§ **Your assignment**
Pictures must be dropped from the copy of the entries below; all else is returned exactly.

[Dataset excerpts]
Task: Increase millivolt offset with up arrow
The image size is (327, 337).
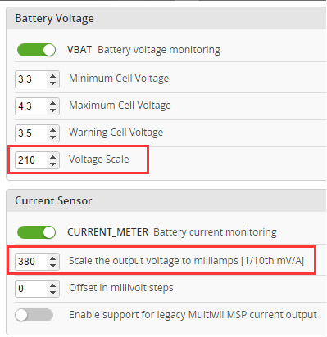Action: [52, 285]
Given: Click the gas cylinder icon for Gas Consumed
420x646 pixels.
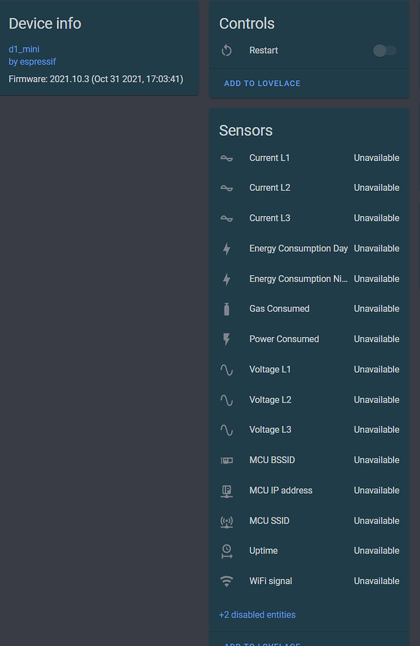Looking at the screenshot, I should click(x=228, y=309).
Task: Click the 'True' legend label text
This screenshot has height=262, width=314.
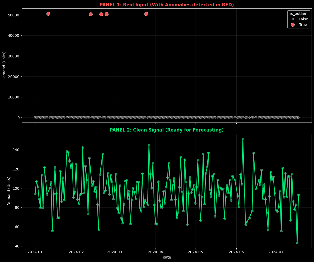Action: coord(303,25)
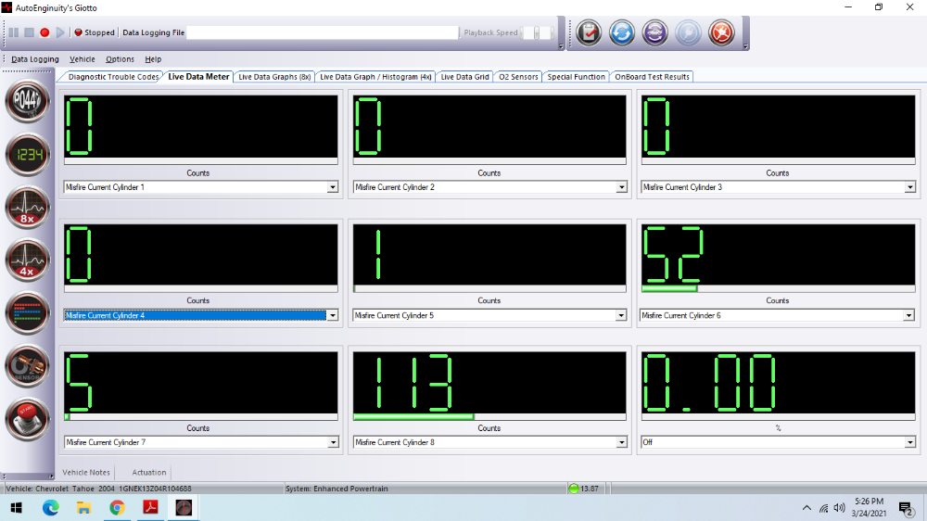927x521 pixels.
Task: Open the Vehicle menu
Action: pos(83,59)
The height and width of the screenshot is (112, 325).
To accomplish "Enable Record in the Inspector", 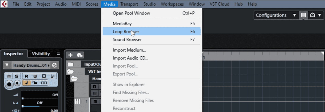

§ **Written solution**
Task: Increase millivolt offset with up arrow
The image size is (327, 337).
Action: [52, 285]
Given: Click the gas cylinder icon for Gas Consumed
420x646 pixels.
Looking at the screenshot, I should click(x=228, y=309).
Task: Click the 'True' legend label text
This screenshot has height=262, width=314.
Action: coord(303,25)
927x521 pixels.
Task: Open the Vehicle menu
Action: pos(83,59)
The height and width of the screenshot is (112, 325).
To accomplish "Enable Record in the Inspector", 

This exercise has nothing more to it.